Terminology-Augmented Generation for Intangible Cultural Heritage: A Controlled LLM-Based Translation Framework
Proceedings of the 2nd Workshop on Evaluating Text Difficulty in a Multilingual Context (DeTermIt! 2026)
Abstract
This study examines the integration of a bilingual Italian–Spanish concept-oriented terminological resource into a controlled large language model (LLM) translation workflow within the domain of Campanian gastronomy. The termbase encodes structured conceptual, linguistic, and translational metadata, including grammatical information, translation strategies, and genre-sensitive usage recommendations. Through a local Model Context Protocol (MCP) architecture, the resource is dynamically connected to locally deployed LLMs, enabling the automatic identification and retrieval of relevant terminological units prior to generation.
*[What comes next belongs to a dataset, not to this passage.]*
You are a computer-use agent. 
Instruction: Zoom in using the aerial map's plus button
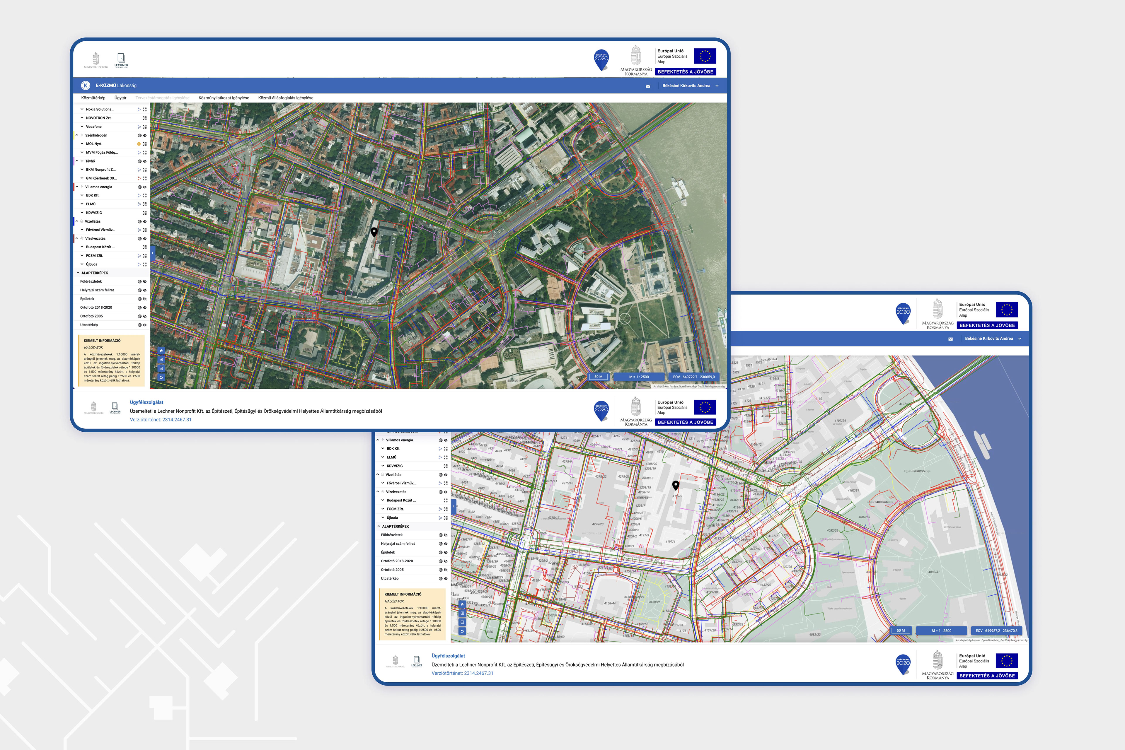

The system combines in-context terminological injection with deterministic post-processing enforcement: genre-specific policies are injected into the model prompt prior to generation and verified through a rule-based post-processing layer that enforces surface-level terminological consistency in the output. Two open-weight models — Mistral 7B Instruct and Gemma3 4B — are evaluated across three conditions and three discursive genres on a dataset of authentic texts. The findings suggest that the combination of terminological injection and deterministic enforcement can improve terminological compliance in controlled, domain-specific settings, while also highlighting differences in instruction-following behavior across models and genres.